Пытаясь обойти цензуру, художники нередко прибегали к приему «переадресации»: адресовали критику характерных для России проблем Германии, тогда как у читателя возникала правильная аналогия. Самым ярким примером «переадресации» может быть карикатура под названием «Сумасшедший шофер» из раздела «Немцы о себе», опубликованная в октябрьском 1915 г. номере журнала «Будильник», на которой изображалась германская императрица, несущаяся в автомобиле прямо в пропасть (ил. 131). В качестве автора указывался немецкий карикатурист Т. Гейне, однако среди его известных произведений не удалось найти эту карикатуру, кроме того, подобная тематика была совсем не типична для немецких политических карикатур 1915 г., в которых господствовала патриотическая тематика. В действительности этот рисунок был иллюстрацией к известной статье депутата-кадета В. А. Маклакова, опубликованной 27 сентября 1915 г. в «Русских ведомостях», в которой он сравнил Россию с автомобилем, ведомым в пропасть безумным шофером, под которым он подразумевал премьер-министра И. Л. Горемыкина. Для придания картине большего трагизма Маклаков предложил читателю представить, что в автомобиле сидит его мать.
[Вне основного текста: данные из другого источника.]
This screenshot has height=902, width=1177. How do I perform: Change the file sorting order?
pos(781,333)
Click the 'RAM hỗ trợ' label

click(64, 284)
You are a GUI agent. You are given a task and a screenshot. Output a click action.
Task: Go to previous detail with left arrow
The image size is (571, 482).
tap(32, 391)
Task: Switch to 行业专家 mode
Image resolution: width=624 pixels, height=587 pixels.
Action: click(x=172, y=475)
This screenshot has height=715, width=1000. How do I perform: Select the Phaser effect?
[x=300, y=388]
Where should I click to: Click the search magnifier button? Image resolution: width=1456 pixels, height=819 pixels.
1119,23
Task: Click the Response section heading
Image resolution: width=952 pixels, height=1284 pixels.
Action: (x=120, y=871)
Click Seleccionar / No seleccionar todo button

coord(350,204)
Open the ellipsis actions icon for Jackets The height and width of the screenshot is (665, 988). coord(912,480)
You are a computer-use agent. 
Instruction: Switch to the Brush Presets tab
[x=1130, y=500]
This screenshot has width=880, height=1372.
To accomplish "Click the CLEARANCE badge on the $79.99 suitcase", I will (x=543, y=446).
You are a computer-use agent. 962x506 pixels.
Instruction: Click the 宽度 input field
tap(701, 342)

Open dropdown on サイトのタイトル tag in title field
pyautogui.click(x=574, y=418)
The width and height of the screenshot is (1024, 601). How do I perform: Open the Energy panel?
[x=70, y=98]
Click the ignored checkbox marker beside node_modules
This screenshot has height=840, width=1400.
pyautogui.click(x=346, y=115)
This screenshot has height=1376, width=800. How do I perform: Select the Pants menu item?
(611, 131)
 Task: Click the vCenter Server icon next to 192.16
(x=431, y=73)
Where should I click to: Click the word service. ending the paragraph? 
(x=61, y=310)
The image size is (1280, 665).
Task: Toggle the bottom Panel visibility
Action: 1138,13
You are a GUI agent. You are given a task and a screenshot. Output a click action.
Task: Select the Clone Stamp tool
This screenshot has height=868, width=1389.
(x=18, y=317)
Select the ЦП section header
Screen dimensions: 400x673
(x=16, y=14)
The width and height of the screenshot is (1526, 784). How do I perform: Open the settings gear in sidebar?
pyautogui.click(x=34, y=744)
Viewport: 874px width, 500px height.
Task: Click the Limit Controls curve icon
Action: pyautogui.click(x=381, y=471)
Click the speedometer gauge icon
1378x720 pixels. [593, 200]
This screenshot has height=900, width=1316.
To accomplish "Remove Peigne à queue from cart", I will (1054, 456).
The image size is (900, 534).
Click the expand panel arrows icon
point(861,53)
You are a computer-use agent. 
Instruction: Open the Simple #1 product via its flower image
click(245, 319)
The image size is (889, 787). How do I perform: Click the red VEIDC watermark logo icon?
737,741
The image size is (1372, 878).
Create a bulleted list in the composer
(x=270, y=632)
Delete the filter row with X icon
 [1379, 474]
Ил. 130. Заклеенная цензором акварель Г. И. Нарбута // Лукоморье. 1915. № 6. Обложка
Образ летящего в бездну автомобиля оказался востребован в политической лексике, к нему в 1916 г. возвращались депутаты Государственной думы, а в 1917 г. в одесском журнале «Театр» была опубликована карикатура, повторявшая композицию рисунка из «Будильника» с той разницей, что в роли шофера был изображен председатель Временного правительства А. Ф. Керенский. Нет сомнения в том, что образованные круги общества в 1915 г. правильно считали смысл карикатуры.
Другим примером приема «переадресации» может быть рисунок Д. Моора, изображавший аудиенцию русских представительниц Красного Креста у германской императрицы в Берлине. Речь шла о делегации русских сестер милосердия, отправленных в августе 1915 г. в Германию для ознакомления с условиями содержания русских военопленных в лагерях. Пресса критически освещала это событие, обвиняя медицинских сестер (у двух из них в плену находились мужья) в антипатриотическом поведении[1728]. Однако в рисунке Моора обращает на себя внимание портретное сходство супруги Вильгельма II с Александрой Федоровной, которую в народе называли «немкой» и считали немецкой шпионкой[1729] (ил. 133). Получалось, что карикатура была не про сестер милосердия, а про российскую императрицу. Играя таким образом на больных темах общества и предлагая зрителям в завуалированной форме негласно обсуждаемые сюжеты, карикатура вызывала не менее, а может и более сильный эмоциональный отклик, чем подпольная политическая продукция («политическая порнография»), распространявшаяся в виде самодельных открыток на рынках городов. Меньше ясны интенции художника, рисовавшего под псевдонимом Ятак: в карикатурной форме он изобразил Болгарию в виде царицы, к которой пристает мужиковатый и одетый в лохмотья «Махмутка»[1730]. В образе Болгарии зритель вполне мог рассмотреть черты российской императрицы, а в Махмуте — Распутина.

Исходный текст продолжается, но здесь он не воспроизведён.